WHAT IS BEING ASKED: Every record should be written out exactly, please.

DATA EXTRACTS:

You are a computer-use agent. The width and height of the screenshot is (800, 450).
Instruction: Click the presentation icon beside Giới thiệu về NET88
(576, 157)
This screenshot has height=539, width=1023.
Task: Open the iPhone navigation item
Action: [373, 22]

RESULT FOR THIS TASK:
You are a computer-use agent. The width and height of the screenshot is (800, 450).
Instruction: Click the presentation icon beside Giới thiệu về NET88
(576, 157)
This screenshot has height=539, width=1023.
Task: Open the iPhone navigation item
Action: [373, 22]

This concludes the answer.